Fragmented data context
While dbt handled transformations and Power BI delivered insights, there was no central place to document ownership or definitions, obscuring how data products connected to business concepts.
Onboarding friction
New analysts struggled to understand which tables mattered and how they fit into Solocal’s core use cases, slowing productivity and increasing reliance on informal tribal knowledge.

A metadata layer built for enterprise-scale clarity
To bring clarity and structure to its rapidly growing data ecosystem, Solocal adopted OpenMetadata as an open source, self-hosted metadata and governance layer. The open source model gave Solocal full control to deploy, operate, and extend the platform within its existing cloud architecture, while benefiting from a community-driven project shaped by real-world production use. Rather than introducing another closed system, OpenMetadata became a unifying reference layer that connects technical assets to business-facing data products, improving dialogue between data teams and the business.
OpenMetadata is deployed in production on Google Kubernetes Engine (GKE) using Helm, aligning seamlessly with Solocal’s cloud-native strategy. Metadata ingestion is orchestrated through Apache Airflow, stored in MySQL, and indexed in Elasticsearch to power fast search and discovery in the UI. Authentication is handled through Azure SSO, with automated user and team synchronization via LDAP using the OpenMetadata Python SDK. This architecture allows Solocal to scale governance reliably while keeping operations flexible and transparent.
Data product-centric governance
OpenMetadata provides a structured way to expose curated data products to business users, abstracting away raw tables while preserving traceability to underlying BigQuery assets.
Centralized discovery layer
Analysts and other business stakeholders can search for datasets, dashboards, and reports in one place.
Business context through glossaries
Shared business glossaries link definitions directly to data products and tables, helping align technical metadata with real business concepts.
Seamless integration with existing tools
Native ingestion for BigQuery, dbt, and Power BI allows OpenMetadata to act as a reference layer rather than a replacement.
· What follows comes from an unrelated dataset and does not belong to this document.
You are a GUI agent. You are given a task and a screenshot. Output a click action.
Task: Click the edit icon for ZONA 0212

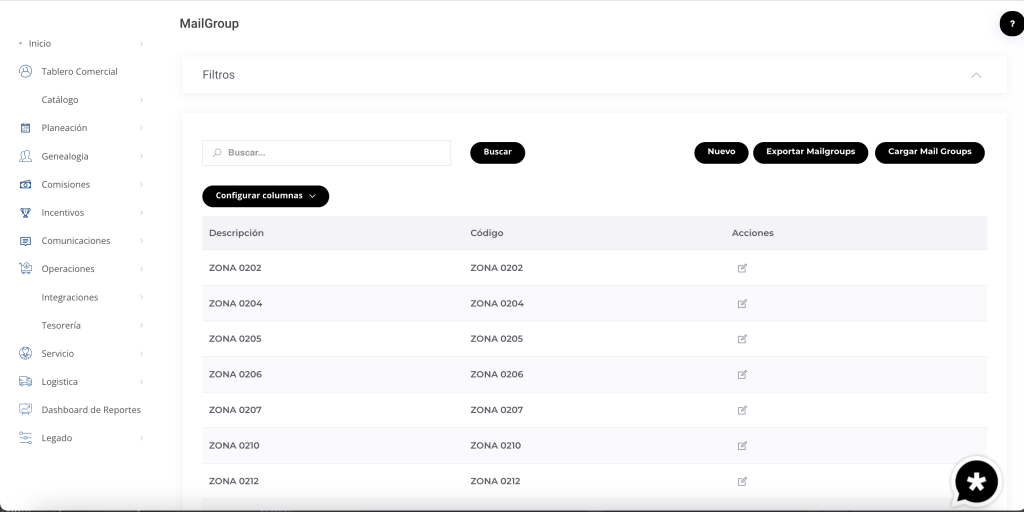click(x=742, y=481)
Analytics, transformation, and reporting workflows are fully connected.

Simplified governance powering local business growth
Data is only valuable if it can be understood, trusted, and safely used by the business. By introducing OpenMetadata as a shared governance and discovery layer, Solocal shifted from managing raw infrastructure complexity to enabling business-ready analytics. OpenMetadata helped bridge the gap between high-volume cloud data and everyday decision-making, allowing teams to move faster while maintaining control over access, quality, and context.
Rather than overwhelming users with thousands of technical tables, Solocal now presents a simplified, curated view of its data estate. This has strengthened collaboration with business stakeholders, enabling better insights for sales, customer success, and operations.
From data sprawl to business-ready products
Reduced tens of thousands of BigQuery tables into a focused set of ~50–100 well-defined data products. Analytics is accessible and actionable for non-technical users.
Improved business onboarding
Data analysts can quickly identify which data products matter, who owns them, and how they should be used, shortening ramp-up time and reducing reliance on informal knowledge sharing.
Clearer ownership and accountability
Ownership, descriptions, and usage context are documented directly in OpenMetadata, improving stewardship and long-term maintainability of critical datasets.
Stronger governance without slowing access
Centralized metadata and authorization visibility enable Solocal to safely expose data to the business while maintaining control over sensitive information and access rights.
Better communication between data and business teams
Shared glossaries and product-level documentation create a common language, reducing misinterpretation and improving trust in reports and dashboards.
Scalable, future-proof governance
Running OpenMetadata in production on Kubernetes provides a stable foundation that can evolve alongside Solocal’s growing data platform and expanding analytics use cases.